### Assignment
Read through the listing below and copy each line in which the word "https" occurs.

____ Exercise materials

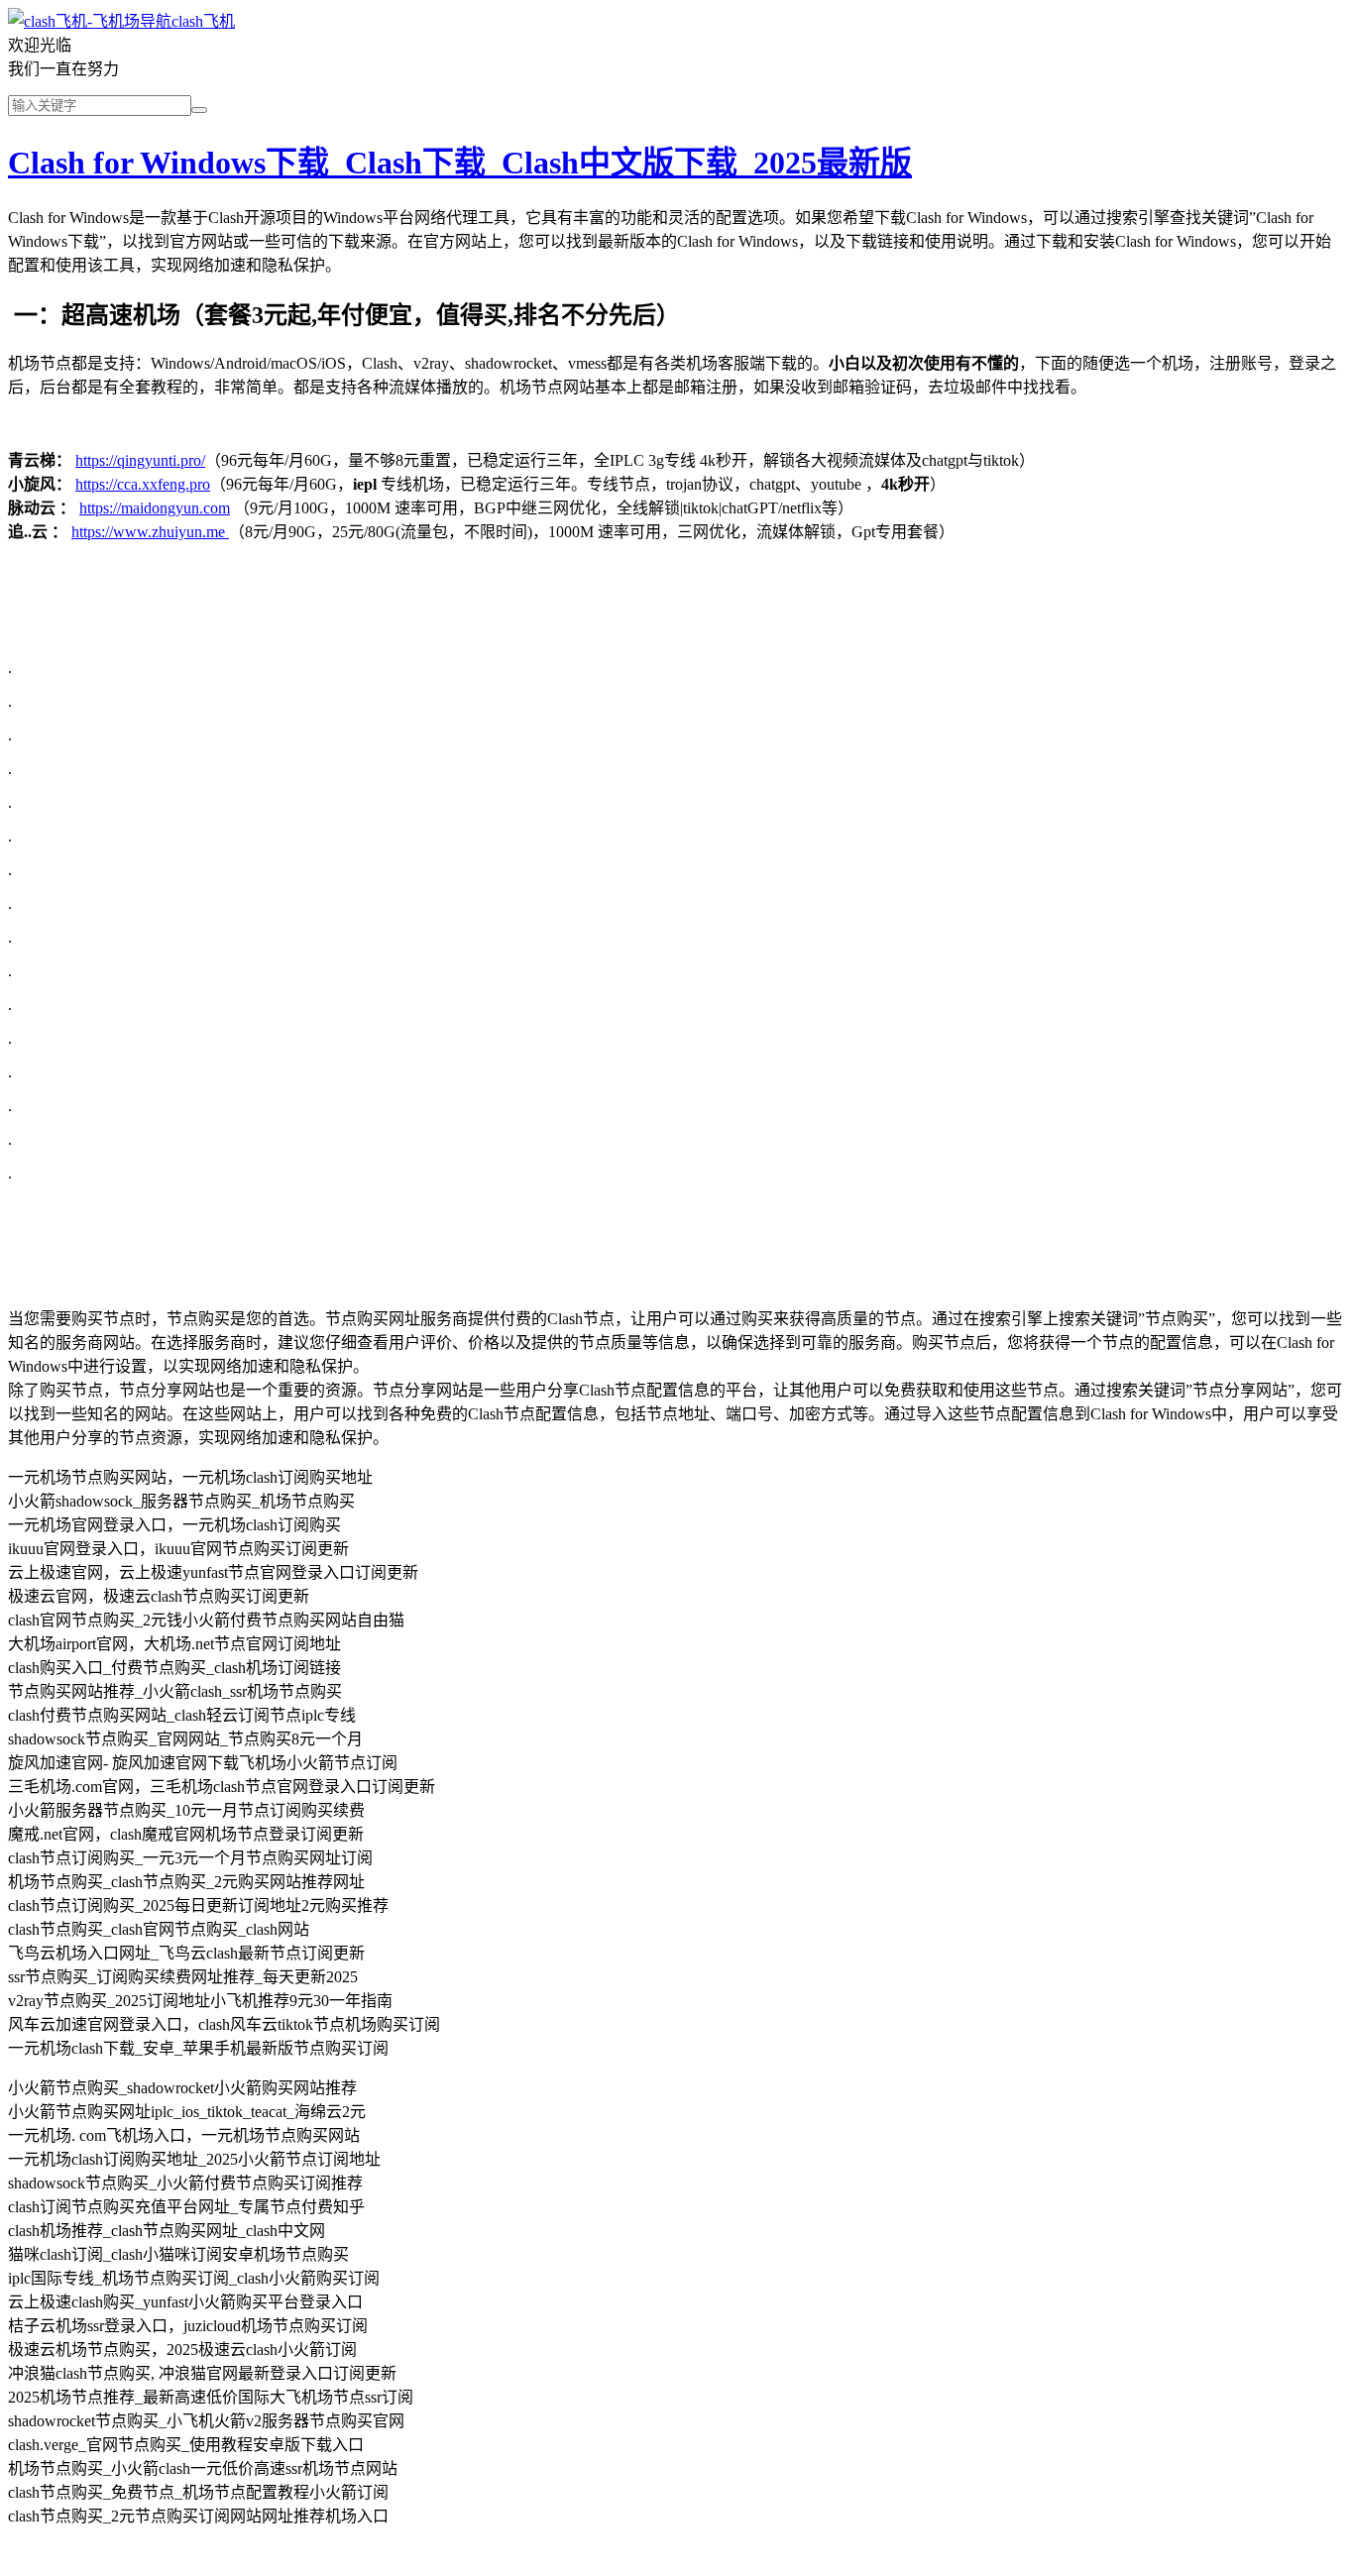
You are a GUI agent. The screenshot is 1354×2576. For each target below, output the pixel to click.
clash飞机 (203, 21)
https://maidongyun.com (154, 508)
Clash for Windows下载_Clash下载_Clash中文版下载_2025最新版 (460, 162)
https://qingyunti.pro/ (140, 460)
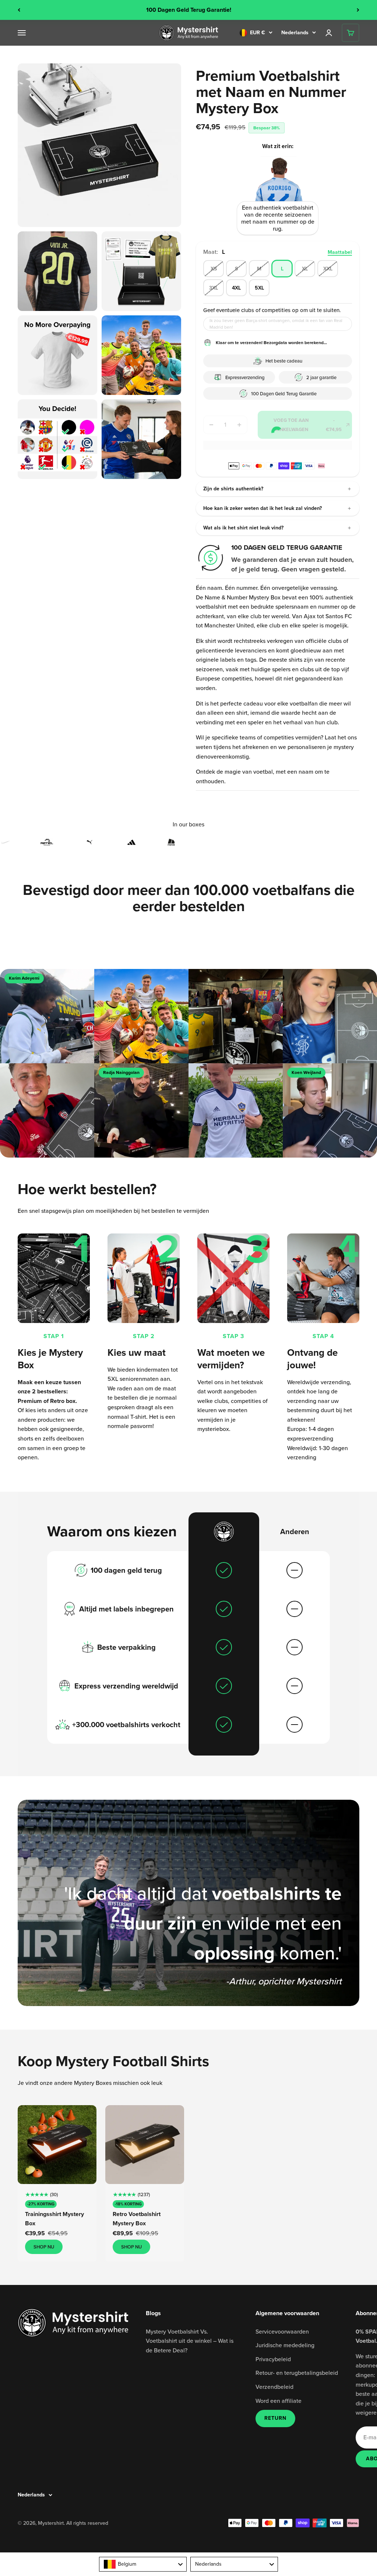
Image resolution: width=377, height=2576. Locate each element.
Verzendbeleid (274, 2387)
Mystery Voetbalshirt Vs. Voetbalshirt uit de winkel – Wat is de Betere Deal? (189, 2340)
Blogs (153, 2313)
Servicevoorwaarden (282, 2331)
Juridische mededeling (285, 2345)
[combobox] (143, 2564)
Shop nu (44, 2246)
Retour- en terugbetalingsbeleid (297, 2373)
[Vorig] (19, 10)
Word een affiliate (279, 2401)
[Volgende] (358, 10)
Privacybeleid (273, 2359)
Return (275, 2418)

________

### Answer section
https://maidongyun.com (154, 508)
https://qingyunti.pro/ (140, 460)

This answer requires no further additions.